▸ **Exercise**
Rewrite the entries from the line containing "Task: Click the" through the end of the entries, replacing "Instruction" with "Command" and leaving everything else unchanged. Leave the pictures out of your answer.

..........

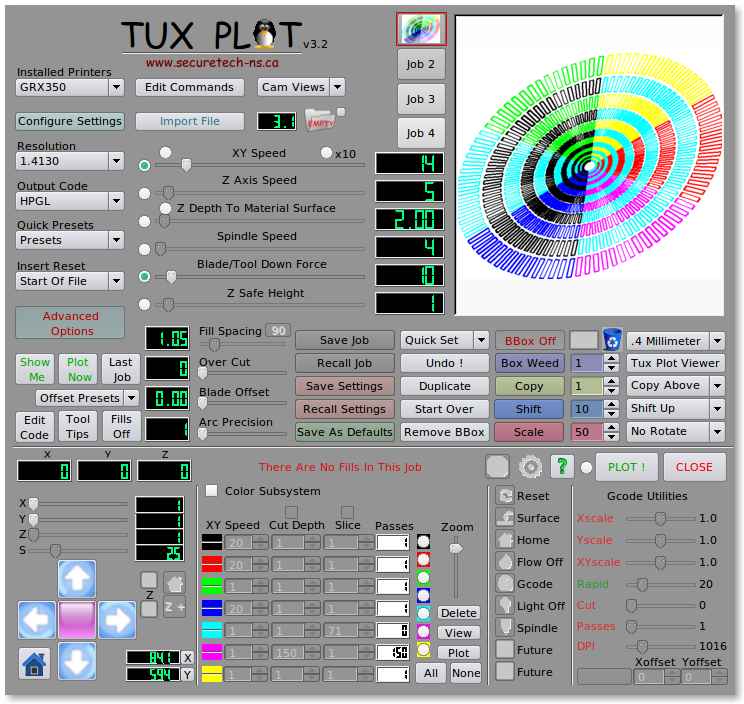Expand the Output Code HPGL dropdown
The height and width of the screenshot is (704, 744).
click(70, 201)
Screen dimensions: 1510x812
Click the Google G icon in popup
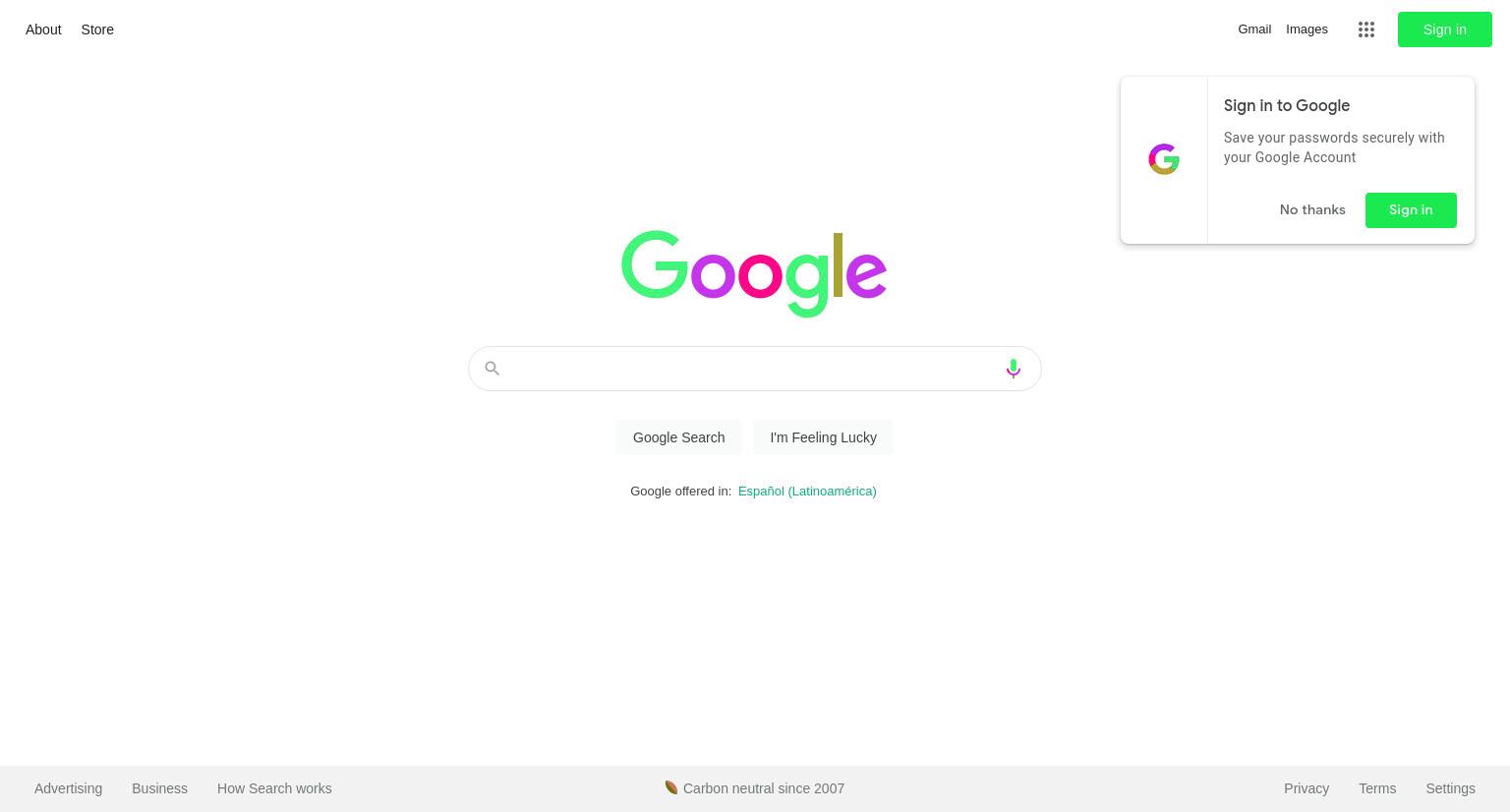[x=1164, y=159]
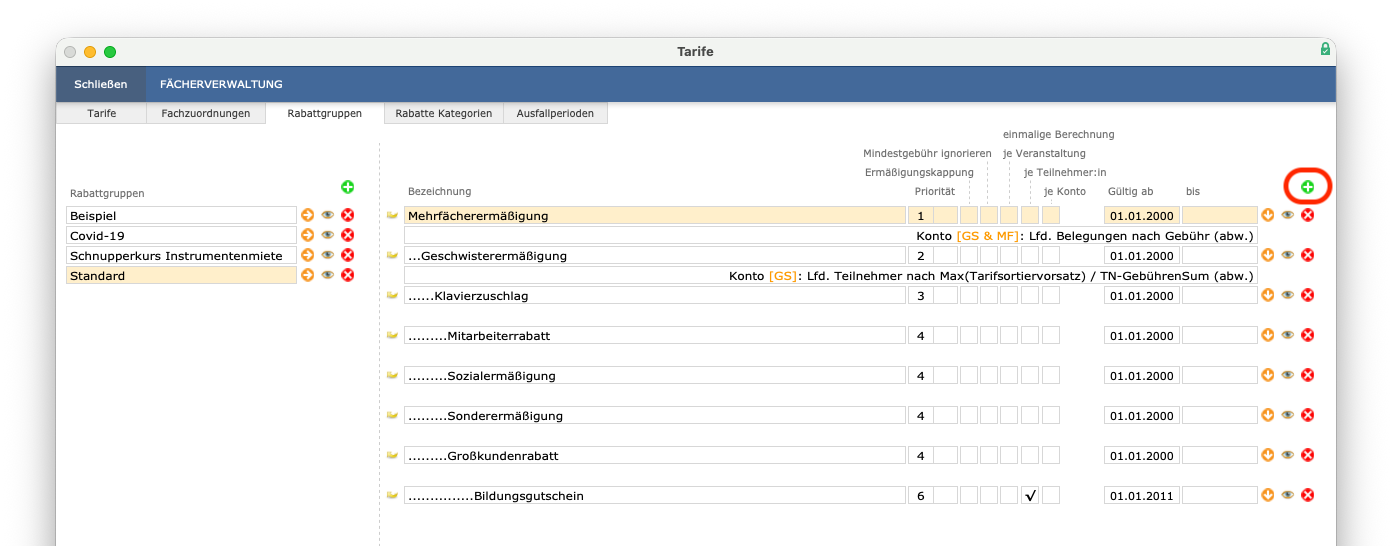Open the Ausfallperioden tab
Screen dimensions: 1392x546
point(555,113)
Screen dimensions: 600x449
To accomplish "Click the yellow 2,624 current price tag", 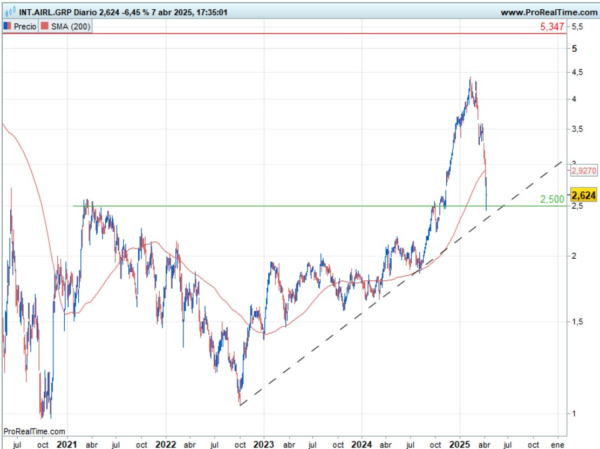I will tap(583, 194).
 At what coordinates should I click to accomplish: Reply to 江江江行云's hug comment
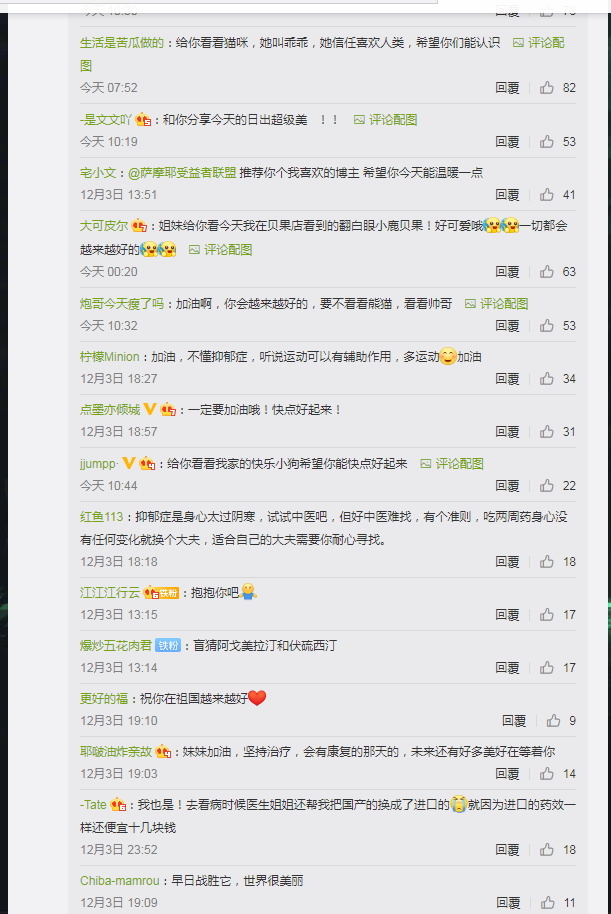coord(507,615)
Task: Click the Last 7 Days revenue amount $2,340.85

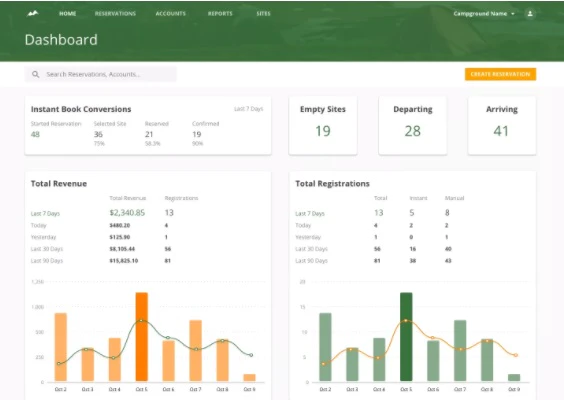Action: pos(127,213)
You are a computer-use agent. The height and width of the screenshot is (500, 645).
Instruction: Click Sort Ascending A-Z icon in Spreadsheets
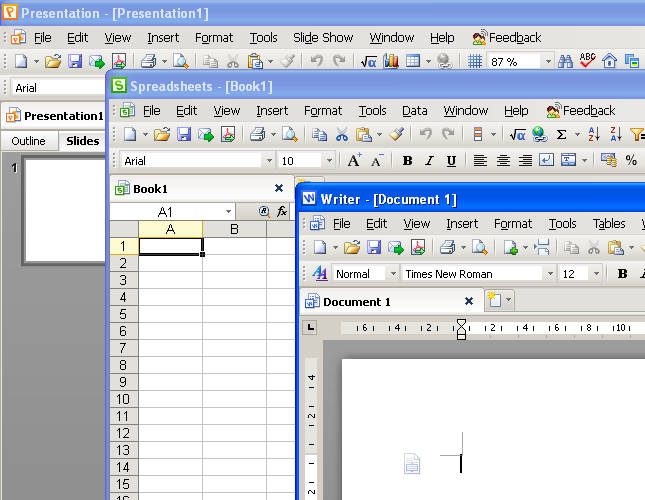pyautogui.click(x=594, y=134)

..........

▸ **Exercise result**
Task: Click the Last 7 Days revenue amount $2,340.85

Action: pos(127,213)
You are a computer-use agent. The height and width of the screenshot is (500, 645).
Command: Click Sort Ascending A-Z icon in Spreadsheets
pyautogui.click(x=594, y=134)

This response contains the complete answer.